Andrea is on a quest to check off a bucket list of items in her 29th year. You can read more about her adventures at her blog, Thirty-Things.
Starting a blog was actually the first item of business on my list of things to do before I turned thirty; I write about it now because my reflections about the enterprise are likely a little more profound after six odd months of blogging than they would have been in the beginning when they would have consisted of ‘hey! Look at me, I’m blogging!’
If you are a writer of any stripe people are always telling you to start a blog (or telling you their idea for a book. Why do people who haven’t even so much as read a book in the last year do this to writers? WHY?); which is all well and good but if you don’t want your blog to consist of pictures of your cat and what you had for lunch than you’d better have something to write about. I had my list and so I had my blog, very meta but voila.
I am very much a natural fiction writer. This is not to say that I don’t write about my own life: one’s life is the source material for novels and poems as much as it is memoirs. I’m not a fan of the adage: write what you know, because I this leaves out the considerable space for learning more about what interests you and discounts the vast amount of research that many novelists do.
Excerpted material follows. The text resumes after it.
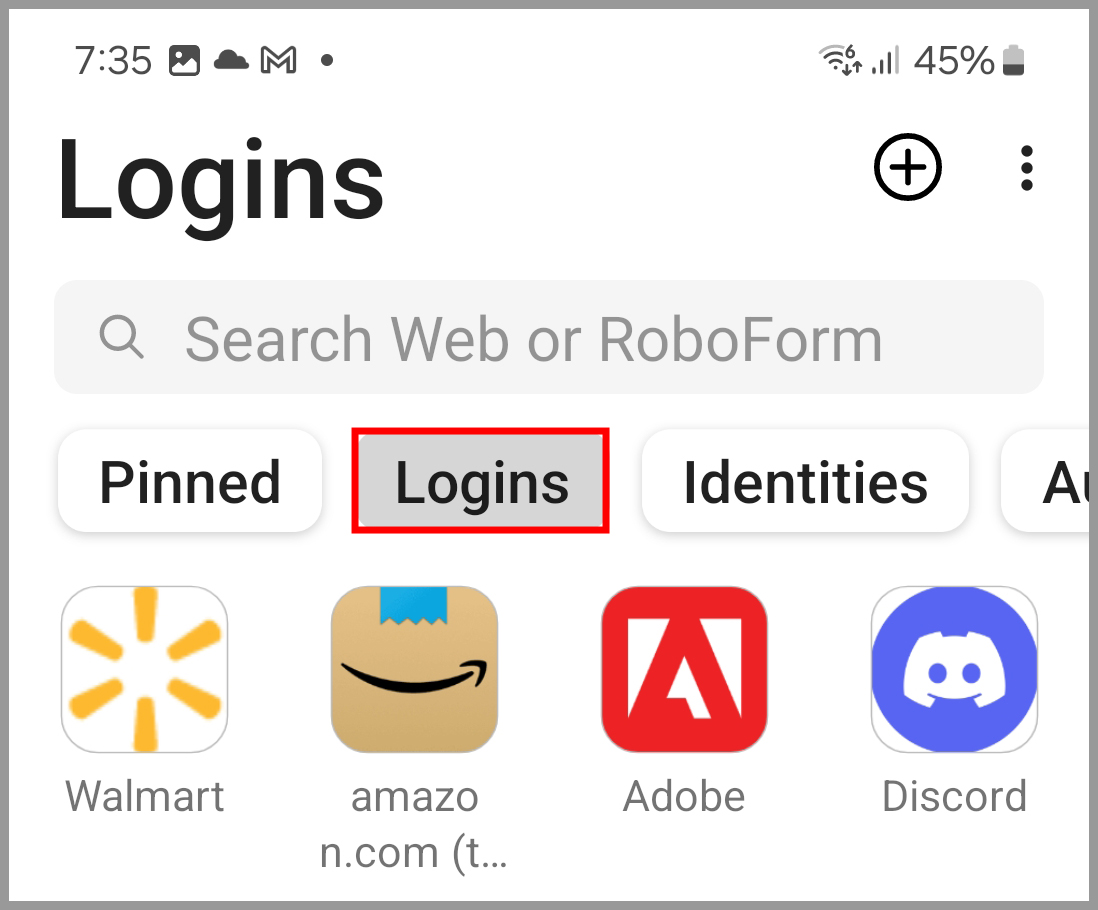
Task: Tap the battery percentage indicator
Action: tap(954, 60)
But even if much of my fiction is channeled from real life, it’s obscured. The characters are amalgamations: part mix of real people, part invention with the telling details carefully hidden or lovingly obvious. I can carry situations that might have been to their logical or illogical extremes without ever saying what really happened.
Writing non-fiction is different. If I make anything up beyond the occasional reconstruction of a conversation or dramatic flourish, it’s not storytelling, it’s just lying.
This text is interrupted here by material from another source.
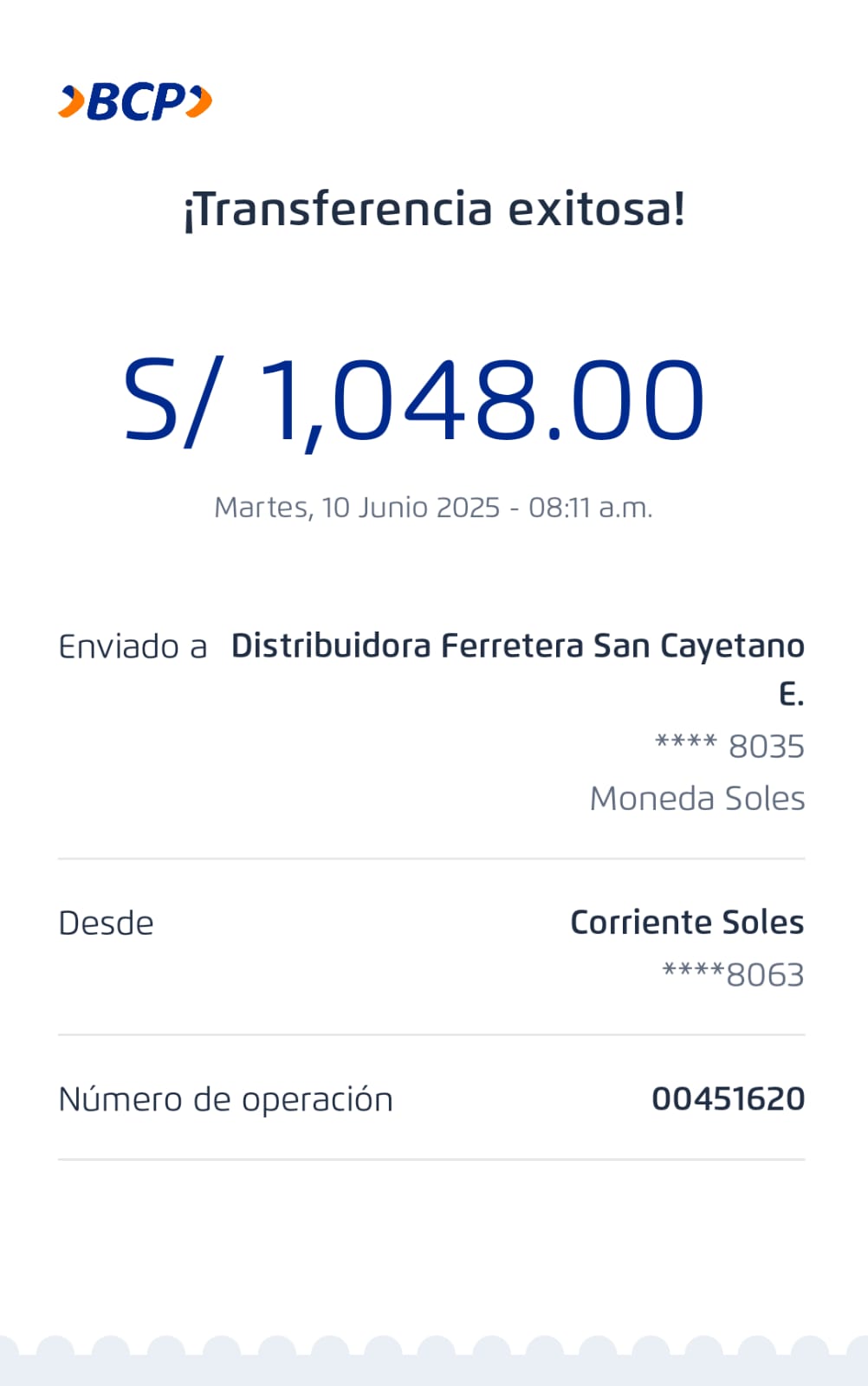868x1386 pixels.
Task: Tap the BCP logo letters
Action: [x=136, y=102]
This was but one of the reasons blogging freaked me out initially. I was also worried I would become one of those bloggers I cringe at (but read voraciously) who overshare about their bad drunken nights, fights with friends, bad dates, bad sex what have you.
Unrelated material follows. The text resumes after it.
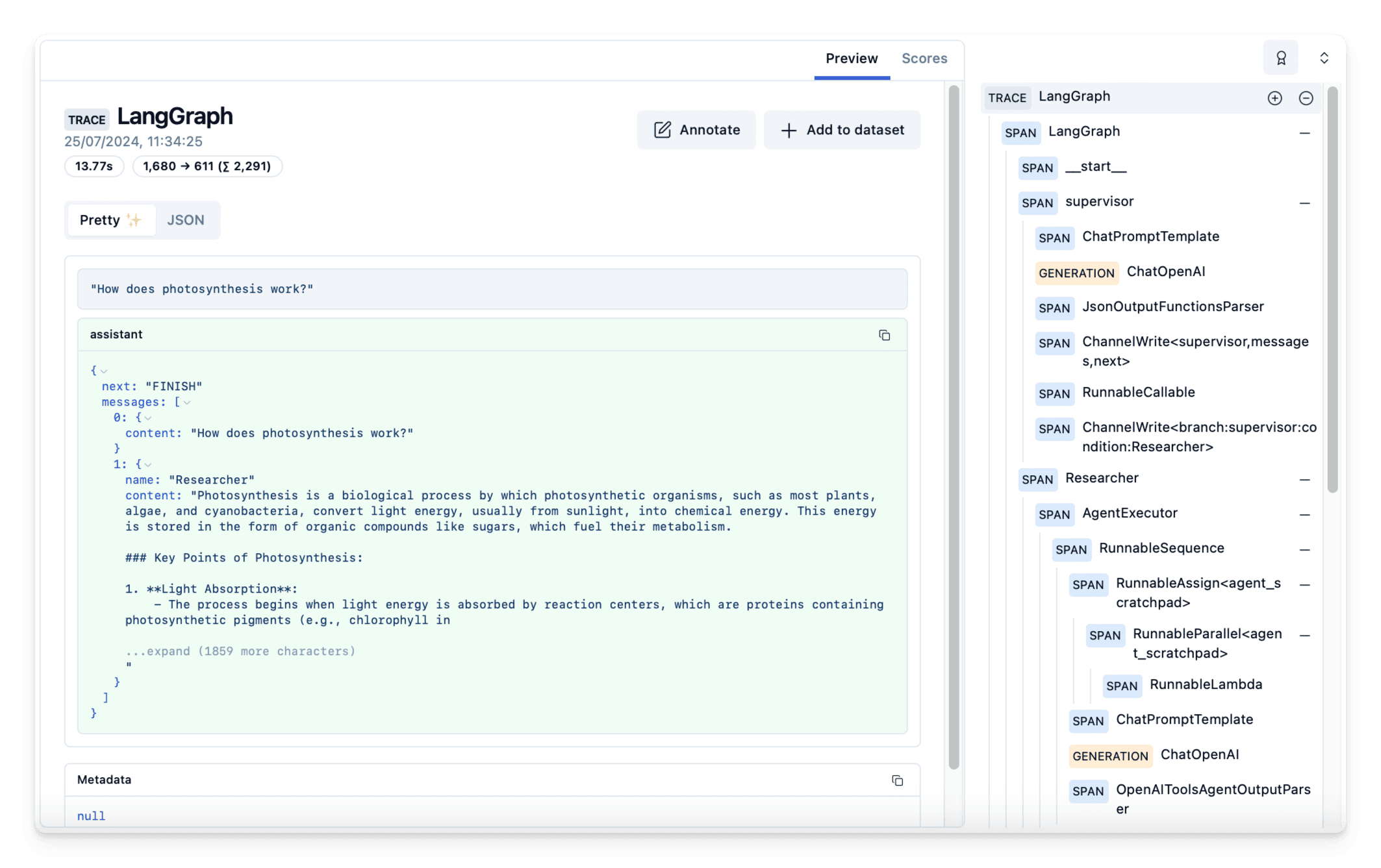The width and height of the screenshot is (1381, 868).
Task: Collapse the Researcher span node
Action: [1304, 480]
I’m also used to working and re-working a piece of writing for many months before even my most trusted reader sees it: the idea of cranking something out daily in such a public forum felt raw and scary. In the beginning I did it anonymously and only sent the link to one or two friends. I worried that like some kind of overly ambitious diet that sounds like a better idea at the end of weekend binge than it does by Tuesday afternoon, I wouldn’t stick to it. Writing every day wasn’t the problem since I already have that habit from my fiction writing but writing about my own life every day? I don’t know what sort of jet-setting, glamorous lives all of you Gloss readers live, but there are days in my life when nothing especially note-worthy or interesting happens. What would I write about then?
Once I settled in, I started sharing links to my posts on Facebook and being more open with the whole thing. Since chasing a book deal for my fiction has turned out to be akin to waiting for the messiah, it’s been nice to have a place where friends and loved ones can read my work but it’s led to some weird moments.
My father called me into his office last week, ostensibly to discuss the publicity campaign I’m working on for his company. But instead of talking about the press release he started in on one of his favorite pet theories about my career as a writer, namely that I should self-publish my books. He’d read yet another article about a one-in-a-billion author who’d sold a boat load of e-books doing this. We’ve had this conversation a dozen times and he knows it makes me irrationally angry. When I felt us slipping into that same old argument (me: because it’s ineffective! Dad: how do you know if you don’t try?), I attempted to put a stop to it.
‘Dad, what is with pep talk about life this morning? I thought we were going to talk about work.’
‘I just hate to see someone with your talent getting so frustrated.’
‘Who says I’m frustrated?’ I asked, bewildered. I share many of life’s troubles with my father but not usually the writerly ones.
‘Well, you seem frustrated on your blog,’ he said.
And so it goes.
A blog is a mostly one-sided conversation with your readers but every so often—for better or worse—one of them talks back.